§ What to do
Where the listing below has a line with "Where should I click to: Click", write out exactly that line and every line after it, stopping after the line with "Close the Scanner Setup window with X".

§ Entries supplied
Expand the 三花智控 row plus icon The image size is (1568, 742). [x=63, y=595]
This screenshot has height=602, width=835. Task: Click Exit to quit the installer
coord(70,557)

==

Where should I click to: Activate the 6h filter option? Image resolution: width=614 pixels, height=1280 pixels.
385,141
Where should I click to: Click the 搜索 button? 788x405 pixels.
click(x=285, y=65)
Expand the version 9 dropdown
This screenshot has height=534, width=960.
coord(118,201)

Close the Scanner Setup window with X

---

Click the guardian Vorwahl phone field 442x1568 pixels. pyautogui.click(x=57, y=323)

§ Output of the task
Where should I click to: Click the 搜索 button? 788x405 pixels.
click(x=285, y=65)
Expand the version 9 dropdown
This screenshot has height=534, width=960.
coord(118,201)

Close the Scanner Setup window with X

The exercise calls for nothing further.